### Exercise data:
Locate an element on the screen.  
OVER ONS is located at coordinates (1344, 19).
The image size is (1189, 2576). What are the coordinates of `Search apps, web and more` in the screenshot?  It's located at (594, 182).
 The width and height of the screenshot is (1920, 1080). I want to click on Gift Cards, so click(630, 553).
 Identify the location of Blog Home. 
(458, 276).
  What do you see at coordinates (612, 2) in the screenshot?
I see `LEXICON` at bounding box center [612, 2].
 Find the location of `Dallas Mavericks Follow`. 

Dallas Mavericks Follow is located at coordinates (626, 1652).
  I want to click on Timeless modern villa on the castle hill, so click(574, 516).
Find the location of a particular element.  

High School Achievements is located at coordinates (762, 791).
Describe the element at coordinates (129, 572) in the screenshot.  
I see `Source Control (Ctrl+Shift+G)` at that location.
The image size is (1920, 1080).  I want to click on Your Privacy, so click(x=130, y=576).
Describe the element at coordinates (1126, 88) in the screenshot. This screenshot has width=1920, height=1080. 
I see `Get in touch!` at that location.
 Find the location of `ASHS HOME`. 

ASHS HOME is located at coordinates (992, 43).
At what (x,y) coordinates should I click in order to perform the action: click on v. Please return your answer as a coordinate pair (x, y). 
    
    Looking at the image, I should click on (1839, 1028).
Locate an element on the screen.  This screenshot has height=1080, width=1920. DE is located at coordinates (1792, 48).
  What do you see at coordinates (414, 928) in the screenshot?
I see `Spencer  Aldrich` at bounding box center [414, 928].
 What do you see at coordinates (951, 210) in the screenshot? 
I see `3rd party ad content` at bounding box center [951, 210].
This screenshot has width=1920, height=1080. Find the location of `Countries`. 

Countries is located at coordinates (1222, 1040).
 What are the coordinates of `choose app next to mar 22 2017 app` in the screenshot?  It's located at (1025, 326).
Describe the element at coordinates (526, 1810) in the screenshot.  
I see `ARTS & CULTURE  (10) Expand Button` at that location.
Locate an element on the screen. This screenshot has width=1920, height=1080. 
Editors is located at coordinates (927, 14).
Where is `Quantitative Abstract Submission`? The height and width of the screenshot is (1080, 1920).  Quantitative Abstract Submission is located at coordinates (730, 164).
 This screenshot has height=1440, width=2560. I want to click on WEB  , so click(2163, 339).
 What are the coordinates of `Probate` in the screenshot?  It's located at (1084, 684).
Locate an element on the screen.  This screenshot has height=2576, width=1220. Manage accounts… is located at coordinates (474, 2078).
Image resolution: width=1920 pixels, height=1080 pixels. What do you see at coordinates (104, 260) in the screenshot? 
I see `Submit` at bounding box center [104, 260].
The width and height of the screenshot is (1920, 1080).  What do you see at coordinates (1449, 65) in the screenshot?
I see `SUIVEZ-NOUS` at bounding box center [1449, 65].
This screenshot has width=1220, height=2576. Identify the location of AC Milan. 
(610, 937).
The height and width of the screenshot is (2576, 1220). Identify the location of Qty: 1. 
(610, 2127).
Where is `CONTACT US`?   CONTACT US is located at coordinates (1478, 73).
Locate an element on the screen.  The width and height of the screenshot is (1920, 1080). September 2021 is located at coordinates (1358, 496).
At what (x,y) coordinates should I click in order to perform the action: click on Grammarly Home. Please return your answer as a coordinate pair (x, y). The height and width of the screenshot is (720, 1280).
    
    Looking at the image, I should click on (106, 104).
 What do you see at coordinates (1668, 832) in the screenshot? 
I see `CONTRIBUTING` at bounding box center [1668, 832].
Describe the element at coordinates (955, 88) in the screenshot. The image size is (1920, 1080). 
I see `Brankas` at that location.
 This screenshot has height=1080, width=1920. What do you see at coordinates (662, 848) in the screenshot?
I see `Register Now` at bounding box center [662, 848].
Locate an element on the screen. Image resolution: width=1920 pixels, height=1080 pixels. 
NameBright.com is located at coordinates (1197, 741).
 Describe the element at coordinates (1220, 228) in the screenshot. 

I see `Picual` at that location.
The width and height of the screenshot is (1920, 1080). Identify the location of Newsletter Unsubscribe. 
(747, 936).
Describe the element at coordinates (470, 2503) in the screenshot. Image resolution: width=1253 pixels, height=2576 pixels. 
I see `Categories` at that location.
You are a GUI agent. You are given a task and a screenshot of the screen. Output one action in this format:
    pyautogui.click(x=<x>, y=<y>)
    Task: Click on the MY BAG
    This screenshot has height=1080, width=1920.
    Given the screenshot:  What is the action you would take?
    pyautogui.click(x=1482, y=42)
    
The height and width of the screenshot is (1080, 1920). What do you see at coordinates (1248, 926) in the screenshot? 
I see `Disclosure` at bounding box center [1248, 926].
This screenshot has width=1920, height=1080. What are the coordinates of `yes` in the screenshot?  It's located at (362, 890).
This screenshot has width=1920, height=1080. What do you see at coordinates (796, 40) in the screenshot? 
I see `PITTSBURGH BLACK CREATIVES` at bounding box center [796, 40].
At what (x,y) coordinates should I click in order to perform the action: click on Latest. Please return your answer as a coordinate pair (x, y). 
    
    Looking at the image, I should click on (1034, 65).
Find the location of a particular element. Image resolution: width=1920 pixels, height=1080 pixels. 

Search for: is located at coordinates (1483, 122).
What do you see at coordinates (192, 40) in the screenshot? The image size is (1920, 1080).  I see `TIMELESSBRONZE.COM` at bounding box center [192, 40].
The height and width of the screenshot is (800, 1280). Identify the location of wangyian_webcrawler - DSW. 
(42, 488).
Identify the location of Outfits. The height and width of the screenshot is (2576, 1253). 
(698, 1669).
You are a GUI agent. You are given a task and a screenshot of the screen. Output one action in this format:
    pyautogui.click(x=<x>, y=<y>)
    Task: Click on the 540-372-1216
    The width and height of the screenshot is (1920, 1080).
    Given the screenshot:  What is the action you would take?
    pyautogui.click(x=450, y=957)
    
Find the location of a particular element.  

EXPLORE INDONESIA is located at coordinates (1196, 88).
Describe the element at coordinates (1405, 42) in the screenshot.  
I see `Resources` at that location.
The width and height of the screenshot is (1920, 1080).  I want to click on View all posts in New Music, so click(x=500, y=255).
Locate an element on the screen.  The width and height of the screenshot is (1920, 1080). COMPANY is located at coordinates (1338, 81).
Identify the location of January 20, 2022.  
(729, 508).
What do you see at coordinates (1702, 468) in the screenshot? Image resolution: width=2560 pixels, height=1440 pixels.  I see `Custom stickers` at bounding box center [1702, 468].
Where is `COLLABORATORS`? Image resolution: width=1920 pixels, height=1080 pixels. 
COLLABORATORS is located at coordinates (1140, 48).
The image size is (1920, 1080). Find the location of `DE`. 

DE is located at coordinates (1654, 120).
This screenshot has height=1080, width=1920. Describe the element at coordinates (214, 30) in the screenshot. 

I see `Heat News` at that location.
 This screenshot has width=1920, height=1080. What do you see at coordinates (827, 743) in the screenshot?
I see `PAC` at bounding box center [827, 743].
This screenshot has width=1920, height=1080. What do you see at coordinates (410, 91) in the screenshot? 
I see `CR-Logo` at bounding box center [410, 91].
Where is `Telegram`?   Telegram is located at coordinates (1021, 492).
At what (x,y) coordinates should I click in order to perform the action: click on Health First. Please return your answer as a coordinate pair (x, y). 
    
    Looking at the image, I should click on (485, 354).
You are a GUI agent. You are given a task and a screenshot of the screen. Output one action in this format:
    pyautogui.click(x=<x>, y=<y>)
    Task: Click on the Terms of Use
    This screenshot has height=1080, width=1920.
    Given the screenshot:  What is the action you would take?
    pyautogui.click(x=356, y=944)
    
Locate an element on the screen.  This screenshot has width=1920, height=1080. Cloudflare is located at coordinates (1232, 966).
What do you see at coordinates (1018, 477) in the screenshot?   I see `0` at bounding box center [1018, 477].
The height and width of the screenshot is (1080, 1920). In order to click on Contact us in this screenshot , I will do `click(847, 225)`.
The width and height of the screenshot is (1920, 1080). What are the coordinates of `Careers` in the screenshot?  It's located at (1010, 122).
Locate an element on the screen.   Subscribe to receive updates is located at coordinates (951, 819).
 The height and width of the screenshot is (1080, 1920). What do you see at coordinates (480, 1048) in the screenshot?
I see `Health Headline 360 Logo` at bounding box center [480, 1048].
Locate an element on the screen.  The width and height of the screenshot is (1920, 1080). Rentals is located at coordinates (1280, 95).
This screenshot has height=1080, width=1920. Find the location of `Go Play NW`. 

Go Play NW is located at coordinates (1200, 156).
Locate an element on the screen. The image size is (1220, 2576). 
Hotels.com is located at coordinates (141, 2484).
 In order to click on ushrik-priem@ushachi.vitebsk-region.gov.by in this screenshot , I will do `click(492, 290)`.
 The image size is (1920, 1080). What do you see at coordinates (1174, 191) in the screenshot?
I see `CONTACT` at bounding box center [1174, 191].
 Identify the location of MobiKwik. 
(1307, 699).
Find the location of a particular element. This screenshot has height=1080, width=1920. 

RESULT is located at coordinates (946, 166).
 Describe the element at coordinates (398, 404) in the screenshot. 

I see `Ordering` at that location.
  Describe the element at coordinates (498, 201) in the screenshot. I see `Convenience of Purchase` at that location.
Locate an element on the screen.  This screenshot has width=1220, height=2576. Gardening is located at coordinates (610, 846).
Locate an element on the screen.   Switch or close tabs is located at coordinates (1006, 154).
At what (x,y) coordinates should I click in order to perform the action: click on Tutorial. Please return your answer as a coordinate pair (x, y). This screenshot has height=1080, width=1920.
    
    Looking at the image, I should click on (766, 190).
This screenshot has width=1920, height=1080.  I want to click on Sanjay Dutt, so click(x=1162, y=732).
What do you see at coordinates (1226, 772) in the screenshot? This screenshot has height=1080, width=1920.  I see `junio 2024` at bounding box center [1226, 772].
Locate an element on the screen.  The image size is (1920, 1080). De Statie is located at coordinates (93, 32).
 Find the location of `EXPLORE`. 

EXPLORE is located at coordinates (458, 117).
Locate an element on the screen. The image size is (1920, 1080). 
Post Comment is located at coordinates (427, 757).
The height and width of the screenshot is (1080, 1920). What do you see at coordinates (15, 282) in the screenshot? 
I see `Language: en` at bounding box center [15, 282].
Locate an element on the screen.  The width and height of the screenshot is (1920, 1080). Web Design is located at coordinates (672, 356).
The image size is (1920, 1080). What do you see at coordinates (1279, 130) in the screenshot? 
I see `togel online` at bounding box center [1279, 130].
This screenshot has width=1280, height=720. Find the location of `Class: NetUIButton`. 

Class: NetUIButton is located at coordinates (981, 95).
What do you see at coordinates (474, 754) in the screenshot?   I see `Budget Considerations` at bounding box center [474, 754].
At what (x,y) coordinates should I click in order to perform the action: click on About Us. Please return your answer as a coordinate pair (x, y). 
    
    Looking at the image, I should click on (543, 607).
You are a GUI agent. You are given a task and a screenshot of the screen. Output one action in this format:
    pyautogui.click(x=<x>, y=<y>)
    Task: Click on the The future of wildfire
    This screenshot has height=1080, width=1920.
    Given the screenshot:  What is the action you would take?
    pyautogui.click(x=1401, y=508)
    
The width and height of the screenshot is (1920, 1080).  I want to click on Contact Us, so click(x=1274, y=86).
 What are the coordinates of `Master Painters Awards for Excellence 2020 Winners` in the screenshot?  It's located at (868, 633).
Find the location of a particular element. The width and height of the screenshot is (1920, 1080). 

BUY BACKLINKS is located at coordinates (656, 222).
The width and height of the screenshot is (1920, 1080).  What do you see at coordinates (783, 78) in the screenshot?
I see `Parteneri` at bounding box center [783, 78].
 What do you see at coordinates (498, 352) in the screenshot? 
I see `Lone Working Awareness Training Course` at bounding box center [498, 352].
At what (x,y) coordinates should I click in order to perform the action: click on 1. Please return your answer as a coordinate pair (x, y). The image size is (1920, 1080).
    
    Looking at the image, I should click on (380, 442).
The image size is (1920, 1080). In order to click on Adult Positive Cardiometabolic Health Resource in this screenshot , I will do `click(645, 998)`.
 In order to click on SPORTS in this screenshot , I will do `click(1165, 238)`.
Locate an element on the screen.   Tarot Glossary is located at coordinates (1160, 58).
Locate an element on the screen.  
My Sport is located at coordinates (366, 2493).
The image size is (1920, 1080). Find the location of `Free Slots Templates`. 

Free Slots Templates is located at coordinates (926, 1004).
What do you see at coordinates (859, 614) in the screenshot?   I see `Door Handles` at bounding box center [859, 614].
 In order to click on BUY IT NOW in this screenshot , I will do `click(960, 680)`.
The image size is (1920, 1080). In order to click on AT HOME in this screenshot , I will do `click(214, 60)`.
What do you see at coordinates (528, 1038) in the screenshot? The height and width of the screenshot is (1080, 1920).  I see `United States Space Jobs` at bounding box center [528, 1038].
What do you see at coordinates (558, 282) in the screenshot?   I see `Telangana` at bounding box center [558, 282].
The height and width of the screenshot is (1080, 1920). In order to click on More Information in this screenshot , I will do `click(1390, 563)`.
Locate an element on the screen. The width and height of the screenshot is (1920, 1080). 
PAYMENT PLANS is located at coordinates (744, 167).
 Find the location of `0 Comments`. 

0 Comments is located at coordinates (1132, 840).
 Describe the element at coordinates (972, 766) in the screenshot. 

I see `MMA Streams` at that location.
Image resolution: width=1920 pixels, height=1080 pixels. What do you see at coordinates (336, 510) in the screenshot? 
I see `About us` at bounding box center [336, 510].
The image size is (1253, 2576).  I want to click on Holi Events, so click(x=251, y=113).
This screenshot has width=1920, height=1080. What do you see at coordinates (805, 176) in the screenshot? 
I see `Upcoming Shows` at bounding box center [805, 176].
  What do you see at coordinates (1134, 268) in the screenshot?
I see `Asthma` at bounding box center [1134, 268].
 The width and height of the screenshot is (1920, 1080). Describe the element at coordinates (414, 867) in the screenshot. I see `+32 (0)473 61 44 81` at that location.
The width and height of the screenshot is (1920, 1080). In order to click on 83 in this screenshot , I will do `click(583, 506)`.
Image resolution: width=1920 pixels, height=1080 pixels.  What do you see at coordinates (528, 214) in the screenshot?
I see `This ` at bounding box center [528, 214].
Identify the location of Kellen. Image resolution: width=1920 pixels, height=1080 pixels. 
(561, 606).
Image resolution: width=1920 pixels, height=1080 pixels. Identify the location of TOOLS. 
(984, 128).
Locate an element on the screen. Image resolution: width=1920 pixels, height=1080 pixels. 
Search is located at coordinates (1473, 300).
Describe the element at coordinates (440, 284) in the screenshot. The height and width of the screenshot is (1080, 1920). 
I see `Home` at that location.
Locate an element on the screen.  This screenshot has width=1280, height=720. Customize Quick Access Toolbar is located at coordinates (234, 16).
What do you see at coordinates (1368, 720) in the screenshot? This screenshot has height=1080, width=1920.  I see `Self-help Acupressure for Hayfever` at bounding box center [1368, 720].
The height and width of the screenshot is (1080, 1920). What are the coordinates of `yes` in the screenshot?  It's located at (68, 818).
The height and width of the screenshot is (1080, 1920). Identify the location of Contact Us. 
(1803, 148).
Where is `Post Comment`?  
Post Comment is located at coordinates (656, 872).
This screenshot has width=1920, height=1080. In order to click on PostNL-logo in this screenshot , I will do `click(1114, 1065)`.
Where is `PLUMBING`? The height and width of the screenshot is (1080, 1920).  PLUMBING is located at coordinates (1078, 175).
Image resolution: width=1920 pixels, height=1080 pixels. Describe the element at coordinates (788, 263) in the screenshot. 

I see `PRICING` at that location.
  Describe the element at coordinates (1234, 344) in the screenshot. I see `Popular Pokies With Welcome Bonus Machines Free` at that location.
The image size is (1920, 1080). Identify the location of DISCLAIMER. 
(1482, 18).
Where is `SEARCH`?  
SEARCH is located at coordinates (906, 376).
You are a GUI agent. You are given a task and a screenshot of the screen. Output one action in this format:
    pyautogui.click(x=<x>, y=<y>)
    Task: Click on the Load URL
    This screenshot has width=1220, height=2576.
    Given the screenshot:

### Direction:
Reproduce the items verbatim, beginning with the first line of the items and continuing through the line containing "High School Achievements", with both of those lines included.

### Answer in full:
Locate an element on the screen.  
OVER ONS is located at coordinates (1344, 19).
The image size is (1189, 2576). What are the coordinates of `Search apps, web and more` in the screenshot?  It's located at (594, 182).
 The width and height of the screenshot is (1920, 1080). I want to click on Gift Cards, so click(630, 553).
 Identify the location of Blog Home. 
(458, 276).
  What do you see at coordinates (612, 2) in the screenshot?
I see `LEXICON` at bounding box center [612, 2].
 Find the location of `Dallas Mavericks Follow`. 

Dallas Mavericks Follow is located at coordinates (626, 1652).
  I want to click on Timeless modern villa on the castle hill, so click(574, 516).
Find the location of a particular element.  

High School Achievements is located at coordinates (762, 791).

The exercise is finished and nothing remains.